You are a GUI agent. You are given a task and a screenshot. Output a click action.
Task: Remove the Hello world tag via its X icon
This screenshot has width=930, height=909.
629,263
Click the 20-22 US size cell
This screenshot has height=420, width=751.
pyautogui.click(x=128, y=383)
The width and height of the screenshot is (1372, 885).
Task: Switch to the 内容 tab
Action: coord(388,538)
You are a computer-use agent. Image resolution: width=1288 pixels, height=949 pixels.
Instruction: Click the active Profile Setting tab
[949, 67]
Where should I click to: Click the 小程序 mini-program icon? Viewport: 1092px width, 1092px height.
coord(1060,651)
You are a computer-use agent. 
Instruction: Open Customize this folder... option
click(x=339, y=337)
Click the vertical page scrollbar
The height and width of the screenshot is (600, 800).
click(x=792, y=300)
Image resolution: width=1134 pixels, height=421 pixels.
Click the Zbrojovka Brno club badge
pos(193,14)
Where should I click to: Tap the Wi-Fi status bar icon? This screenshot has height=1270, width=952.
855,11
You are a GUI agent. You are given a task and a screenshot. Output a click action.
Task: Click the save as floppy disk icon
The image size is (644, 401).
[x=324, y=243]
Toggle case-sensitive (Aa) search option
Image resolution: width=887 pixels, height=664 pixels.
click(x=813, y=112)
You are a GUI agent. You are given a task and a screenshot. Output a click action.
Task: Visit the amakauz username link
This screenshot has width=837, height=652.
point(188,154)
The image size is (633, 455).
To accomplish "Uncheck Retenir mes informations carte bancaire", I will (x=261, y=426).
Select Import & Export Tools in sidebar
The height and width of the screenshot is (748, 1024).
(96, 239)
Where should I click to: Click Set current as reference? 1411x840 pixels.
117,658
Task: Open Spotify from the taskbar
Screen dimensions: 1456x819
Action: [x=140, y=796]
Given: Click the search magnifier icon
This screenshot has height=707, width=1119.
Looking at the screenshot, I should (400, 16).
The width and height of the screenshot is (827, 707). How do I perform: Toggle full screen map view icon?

◇ ◇ ◇

◆ TASK DIRECTIONS ◆
Can you copy the data word for word, starting with its first line and going on through the line containing "coord(1060,651)", with both of those lines included?

◆ CORRECT RESPONSE ◆
You are a GUI agent. You are given a task and a screenshot. Output a click action.
Task: Remove the Hello world tag via its X icon
This screenshot has width=930, height=909.
629,263
Click the 20-22 US size cell
This screenshot has height=420, width=751.
pyautogui.click(x=128, y=383)
The width and height of the screenshot is (1372, 885).
Task: Switch to the 内容 tab
Action: coord(388,538)
You are a computer-use agent. Image resolution: width=1288 pixels, height=949 pixels.
Instruction: Click the active Profile Setting tab
[949, 67]
Where should I click to: Click the 小程序 mini-program icon? Viewport: 1092px width, 1092px height.
coord(1060,651)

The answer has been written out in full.